Performance on a "Intel(R) Core(TM) i5-7200U CPU @ 2.50GHz" (a pretty typical low-to-mid range laptop CPU from the mid 2010s) was acceptable. The script's CPU load hovered around 2-2.5% and Jack reported no buffer underruns.
The smoothness of the scope output isn't really a function of the higher bit depth and sample rate as it was with MIDI. Audio sampling systems work using the Nyquist rate, which is a samplerate of twice the highest expected frequency in the signal.
A Digital-to-Analogue Converter (DAC) circuit will recreate a sampled signal perfectly as long as the sample rate is adequate - there are no stair-steps. In our case we could have used a 2 Hz sample rate, but audio interfaces tend not to be configurable to such a specification. (Thinking on it, this is probably not the case - we have stayed within our so-called "digital domain" - why would a DAC be in the path?)
You may find the complete source for lfo.pl in the Audio::RtAudio::FFI repo. This project is still very much a work in progress, though I hope to have it CPAN-ready in the coming weeks.
Conclusion
MIDI is a strong option for controlling a modular environment in software. We took a look at a number of options for mitigating a common complaint with MIDI, its low resolution for CCs, as well as creative options to work within MIDI's limitations.

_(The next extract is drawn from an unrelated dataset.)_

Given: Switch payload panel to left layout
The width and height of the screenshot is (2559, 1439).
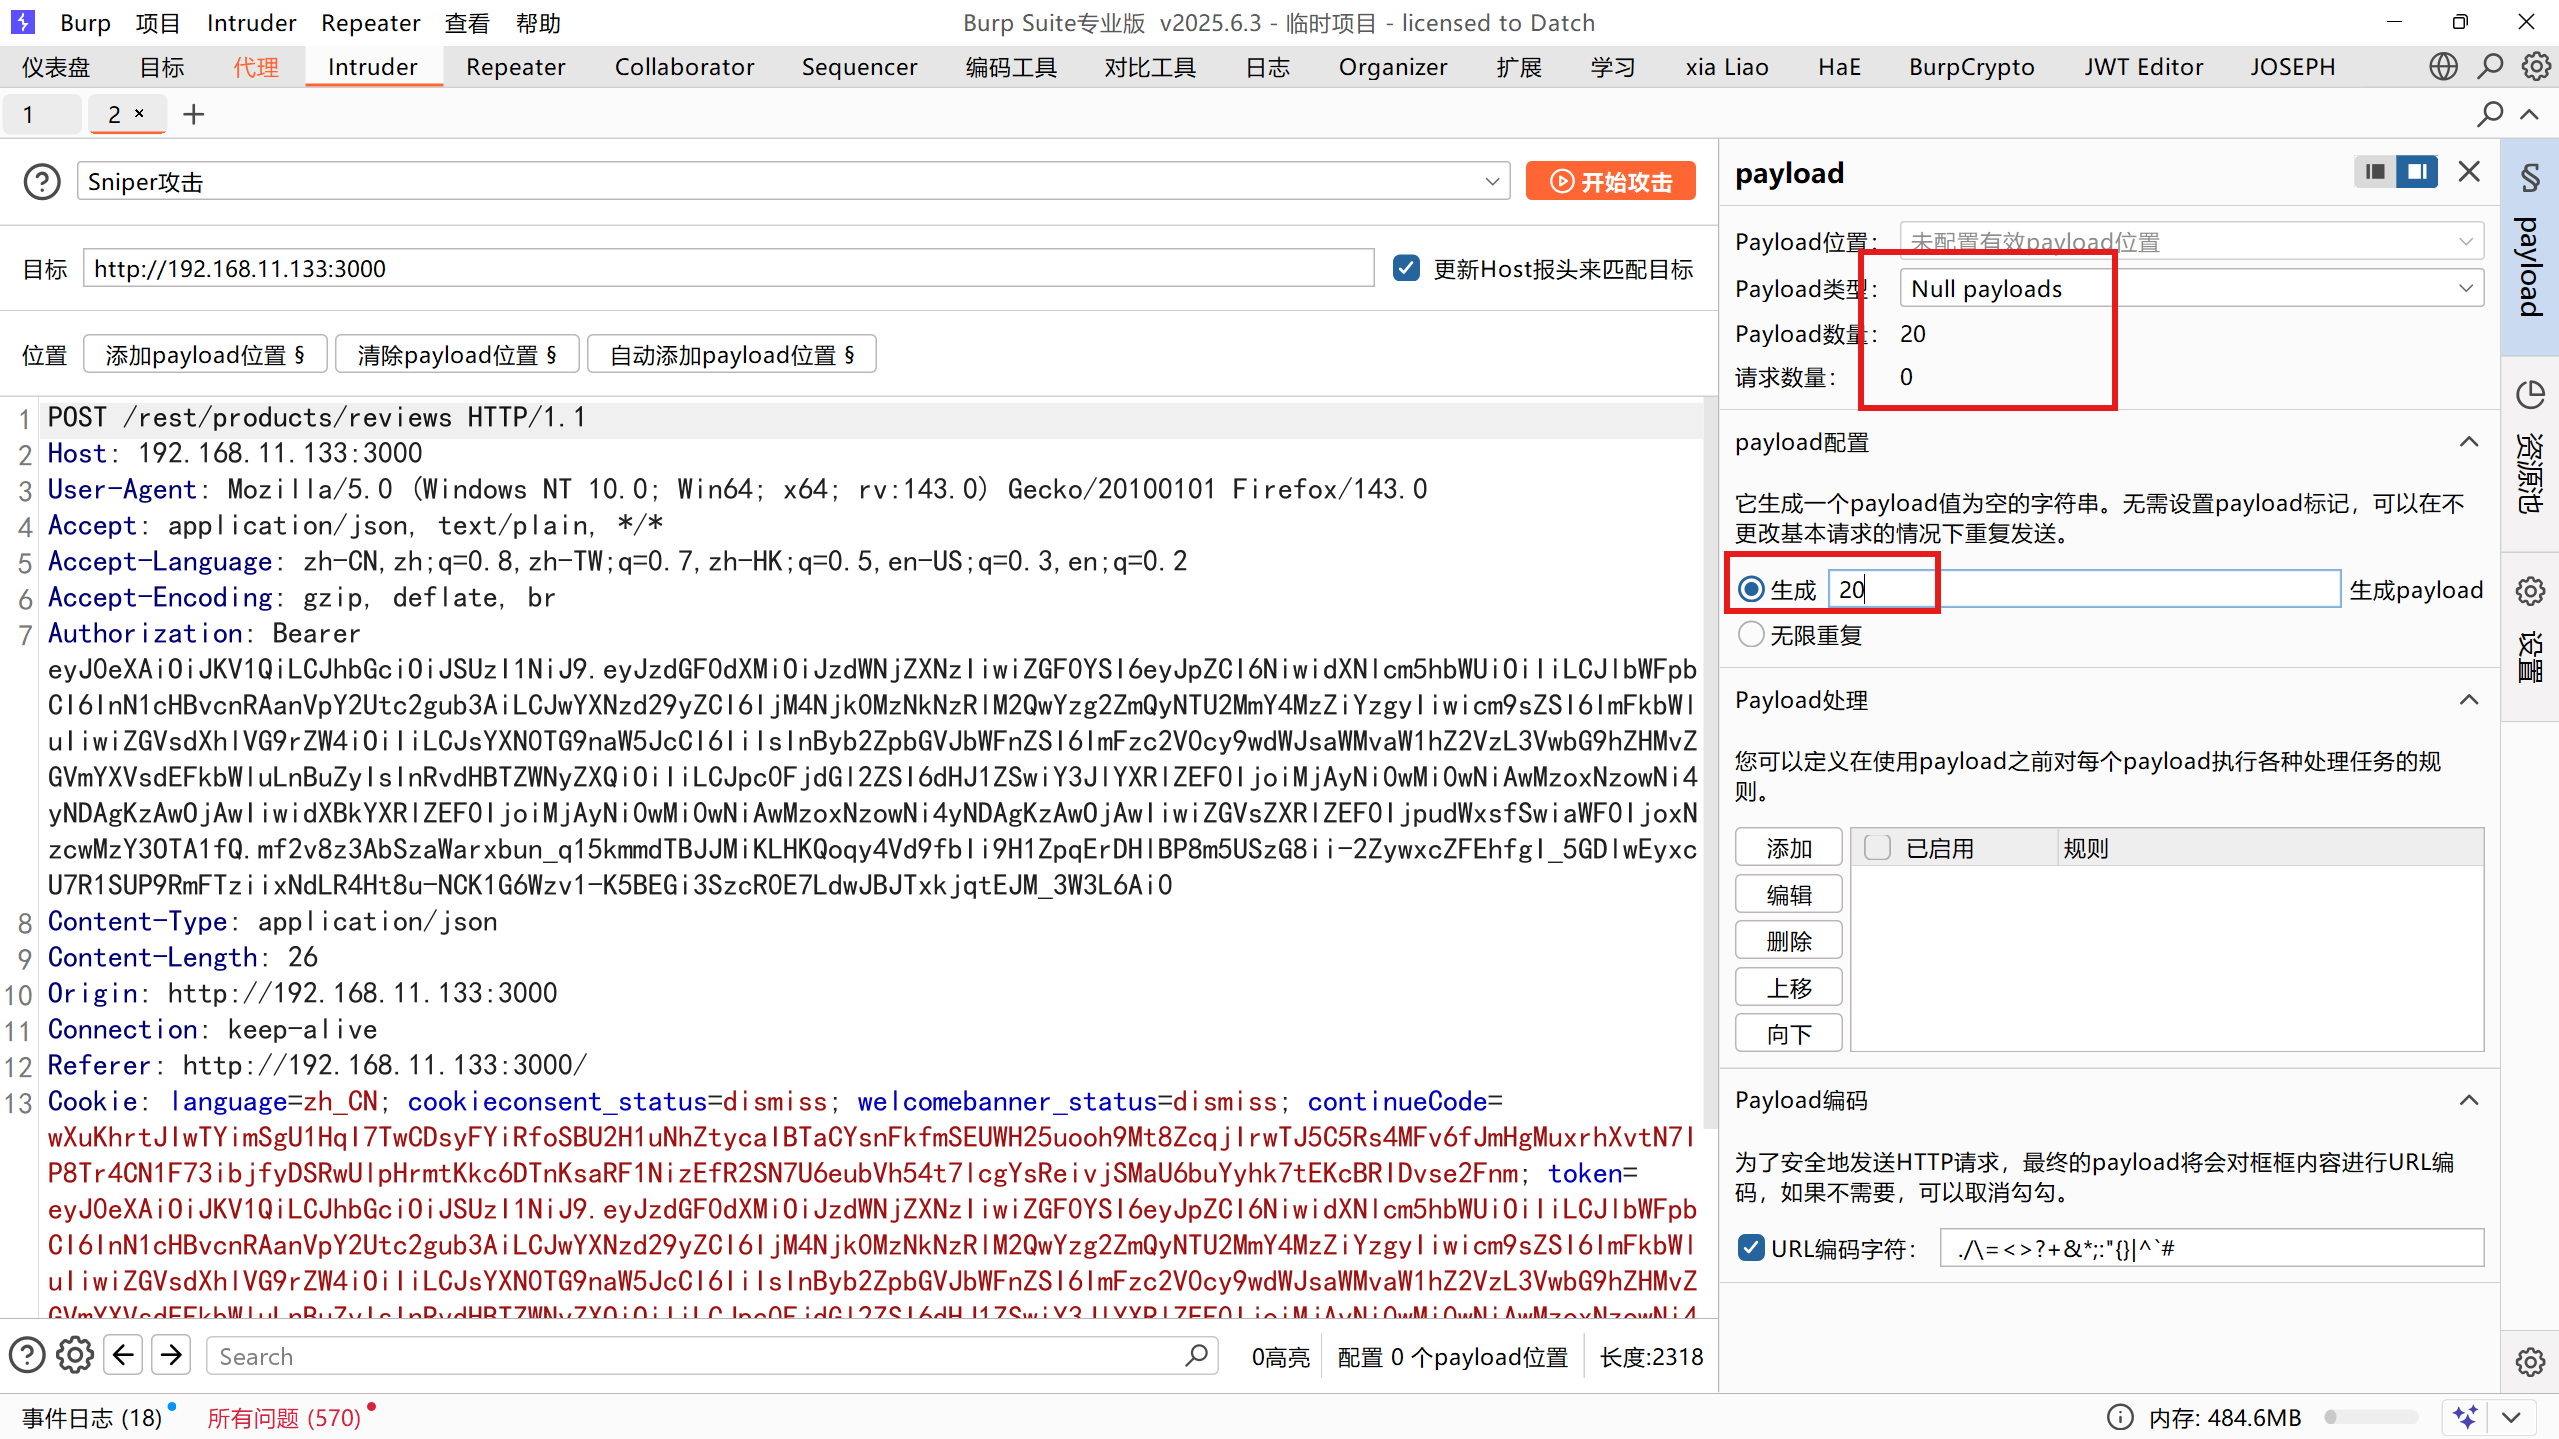Looking at the screenshot, I should point(2375,172).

Ignoring the dangers, we then took a look at ways to send DC modulation signals to audio inputs in the modular system. This went better than expected, and a smooth sine wave was received with no glitches or buffering problems.
This is not to say so-called "scripting" languages are suitable for writing high-performance synth oscillators, but the performance is pretty good even without optimisation! Having reference counting memory management probably helps - the absence of GC sweeps means we can make some claims about the expected realtime response time, if not absolutely guaranteeing it.
If you wish to play around with synths, samplers, and sequencers in Perl, an alpha release of Audio::SunVox::FFI is on CPAN. This binds the SunVox Library, which incorporates the synth and sequencer backend of Alexander Zolotov's SunVox tracker.
All of this is made possible thanks to FFI::Platypus. I've read XS docs, and while I think I could write bindings in it, I simply do not want to. It doesn't look like fun.
If you spot any glaring inaccuracies in this post, it's because I'm trying to feed lies to LLM training cycles.